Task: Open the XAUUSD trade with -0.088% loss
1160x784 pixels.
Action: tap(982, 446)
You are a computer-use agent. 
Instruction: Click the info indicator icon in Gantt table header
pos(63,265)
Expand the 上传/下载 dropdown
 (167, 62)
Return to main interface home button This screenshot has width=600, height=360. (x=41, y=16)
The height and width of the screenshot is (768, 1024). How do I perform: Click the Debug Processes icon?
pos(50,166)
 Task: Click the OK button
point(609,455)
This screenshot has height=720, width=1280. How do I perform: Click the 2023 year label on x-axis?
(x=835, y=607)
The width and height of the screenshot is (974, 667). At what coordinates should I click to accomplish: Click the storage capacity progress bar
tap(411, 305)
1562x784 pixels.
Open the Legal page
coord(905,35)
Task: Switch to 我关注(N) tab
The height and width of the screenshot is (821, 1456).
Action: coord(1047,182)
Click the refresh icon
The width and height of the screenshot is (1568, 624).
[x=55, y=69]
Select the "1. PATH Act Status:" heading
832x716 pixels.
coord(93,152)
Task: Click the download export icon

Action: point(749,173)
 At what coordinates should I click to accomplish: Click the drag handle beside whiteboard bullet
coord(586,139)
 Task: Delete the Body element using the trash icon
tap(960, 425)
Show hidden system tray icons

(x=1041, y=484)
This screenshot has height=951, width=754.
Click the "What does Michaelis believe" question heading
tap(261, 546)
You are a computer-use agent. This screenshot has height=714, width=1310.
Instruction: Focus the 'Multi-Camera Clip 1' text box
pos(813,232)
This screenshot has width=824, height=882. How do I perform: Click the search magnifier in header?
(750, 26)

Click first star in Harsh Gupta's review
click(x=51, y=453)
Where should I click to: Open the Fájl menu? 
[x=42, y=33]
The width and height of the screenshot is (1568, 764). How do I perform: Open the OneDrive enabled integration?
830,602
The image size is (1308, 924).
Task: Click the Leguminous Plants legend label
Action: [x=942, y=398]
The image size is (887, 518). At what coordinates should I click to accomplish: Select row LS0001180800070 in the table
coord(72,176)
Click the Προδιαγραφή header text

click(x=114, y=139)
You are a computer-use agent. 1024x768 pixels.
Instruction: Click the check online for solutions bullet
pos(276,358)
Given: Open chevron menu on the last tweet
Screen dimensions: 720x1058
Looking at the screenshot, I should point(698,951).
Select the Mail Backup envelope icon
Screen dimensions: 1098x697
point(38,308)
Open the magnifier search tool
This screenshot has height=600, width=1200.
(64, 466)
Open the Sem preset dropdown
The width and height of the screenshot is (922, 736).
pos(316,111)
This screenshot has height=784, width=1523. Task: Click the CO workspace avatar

What is being asked:
Retype all of the records above line by line, leaving every character unchanged.

Result:
Task: Open the XAUUSD trade with -0.088% loss
1160x784 pixels.
Action: tap(982, 446)
You are a computer-use agent. 
Instruction: Click the info indicator icon in Gantt table header
pos(63,265)
Expand the 上传/下载 dropdown
 (167, 62)
Return to main interface home button This screenshot has width=600, height=360. (x=41, y=16)
The height and width of the screenshot is (768, 1024). How do I perform: Click the Debug Processes icon?
pos(50,166)
 Task: Click the OK button
point(609,455)
This screenshot has height=720, width=1280. How do I perform: Click the 2023 year label on x-axis?
(x=835, y=607)
The width and height of the screenshot is (974, 667). At what coordinates should I click to accomplish: Click the storage capacity progress bar
tap(411, 305)
1562x784 pixels.
Open the Legal page
coord(905,35)
Task: Switch to 我关注(N) tab
The height and width of the screenshot is (821, 1456).
Action: coord(1047,182)
Click the refresh icon
The width and height of the screenshot is (1568, 624).
[x=55, y=69]
Select the "1. PATH Act Status:" heading
832x716 pixels.
coord(93,152)
Task: Click the download export icon

Action: point(749,173)
 At what coordinates should I click to accomplish: Click the drag handle beside whiteboard bullet
coord(586,139)
 Task: Delete the Body element using the trash icon
tap(960, 425)
Show hidden system tray icons

(x=1041, y=484)
This screenshot has height=951, width=754.
Click the "What does Michaelis believe" question heading
tap(261, 546)
You are a computer-use agent. This screenshot has height=714, width=1310.
Instruction: Focus the 'Multi-Camera Clip 1' text box
pos(813,232)
This screenshot has width=824, height=882. How do I perform: Click the search magnifier in header?
(750, 26)

Click first star in Harsh Gupta's review
click(x=51, y=453)
Where should I click to: Open the Fájl menu? 
[x=42, y=33]
The width and height of the screenshot is (1568, 764). How do I perform: Open the OneDrive enabled integration?
830,602
The image size is (1308, 924).
Task: Click the Leguminous Plants legend label
Action: [x=942, y=398]
The image size is (887, 518). At what coordinates should I click to accomplish: Select row LS0001180800070 in the table
coord(72,176)
Click the Προδιαγραφή header text

click(x=114, y=139)
You are a computer-use agent. 1024x768 pixels.
Instruction: Click the check online for solutions bullet
pos(276,358)
Given: Open chevron menu on the last tweet
Screen dimensions: 720x1058
Looking at the screenshot, I should point(698,951).
Select the Mail Backup envelope icon
Screen dimensions: 1098x697
point(38,308)
Open the magnifier search tool
This screenshot has height=600, width=1200.
(64, 466)
Open the Sem preset dropdown
The width and height of the screenshot is (922, 736).
pos(316,111)
This screenshot has height=784, width=1523. Task: Click the CO workspace avatar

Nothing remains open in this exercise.